In retrospect, the real challenge was emotionally preparing myself for the brutal act of cutting pieces I loved in my story. Having emotional bandwidth just as crucial, if not more, than blocking out time to do the work. I think the meditation session played a crucial role in my preparation, as did creating space in my day, which created space in my mind. Once I got into the flow of it, and it became like pruning a tree. Snip, snip, snip to a rhythm.
“Editing” might sound like something you do to simply polish or tweak a story. The reality is that it’s an opportunity to revisit the entire story, possibly even to rewrite it entirely. These are the choices we must make to push our work to its potential.
I want to write great stories. I know it won’t be easy, but I’m willing to invest the time and energy to bring out the best version of each tale.
“Nothing in the world is worth having or worth doing unless it means effort, pain, difficulty…” —Ted Roosevelt
P.S. A few related resources that might be of interest:
If you’re looking to start practicing meditation, you might enjoy my YouTube playlist on Getting Started with Meditation.
Another key factor in preparing for challenging work is curating the right energy. If we don’t do the kind of work that energizes us, it can be difficult to keep going. We have to manage our personal energy reserves, like liquid in a bottle. For more on energy management, check out my YouTube video on Managing Your Energy vs Managing Your Time.
So far, almost all interactions I’ve had related to my writing have been online. It was thrilling to finally engage with writers and readers in person. I’m eager and excited for more opportunities like this in the future!
P.S. You can watch a Zoom livestream of the event here. (If you’re looking for my reading, it’s at the very end — I had the honor of closing out the show!)
Writing & Illustrating
I love this article by Edward Carey, Drawing Inspiration, where he shares his own journey as a writer who also illustrates:
“I can’t imagine working any other way. I don’t draw at first to create a work of art — I’m drawing to see and think about the people I’m creating.”

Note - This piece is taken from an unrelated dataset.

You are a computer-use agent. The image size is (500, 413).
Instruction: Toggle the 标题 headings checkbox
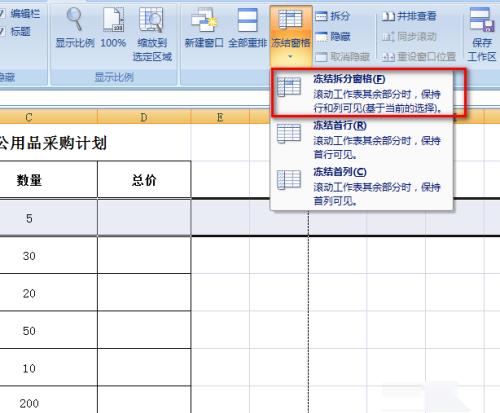pos(2,32)

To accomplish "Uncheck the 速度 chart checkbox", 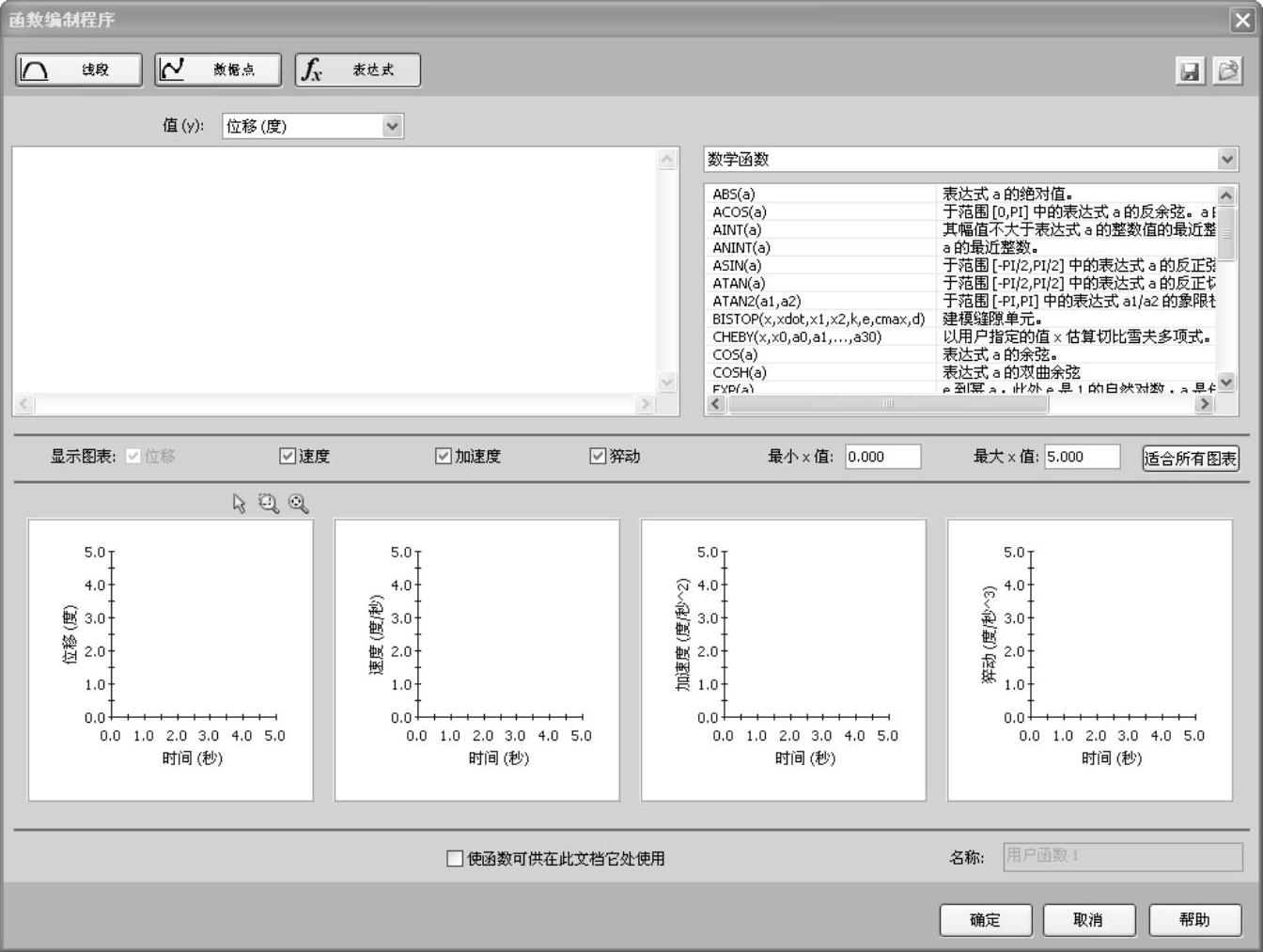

Edward goes on to talk about a number of artists who inspire him through their own practices of writing and illustrating. After reading the piece, I felt a little less alone in my writing and drawing adventures. It’s a struggle to write and illustrate — it takes enough energy just to write. But I share Edward’s sentiment that drawing is a foundational part of the creative process.
As I’ve been writing my book of fables, I’ve been illustrating scenes along the way. Often, I’ll imagine a scene so vividly that I have to draw it. Sometimes, drawing captures what words cannot. Drawings help me see the nature of a character, nuances of a scene, or even twists of a story.
Another example of how I mix writing with drawing can be found in the comics I draw alongside my blog posts and newsletters. In fact, the opening section of this newsletter edition is a perfect example! I started by sharing a few loose thoughts with a friend about my editing struggles. Then, I wrote some bullets in my notes about it. Later, the idea for the comic popped into my head, and I did a full sketch + illustration of it in a few hours. That helped me crystallize what I really wanted to talk about — perspiration (powering through) vs preparation (curating mindset). Finally, I wrote out my thoughts in more detail for the newsletter.
Sometimes, drawing elevates words. Other times, drawing elicits words.
I’ll leave you with some sketches from Edward’s new book, A Year in Plagues & Pencils, which catalogues his journey in quarantine doing a drawing every single day.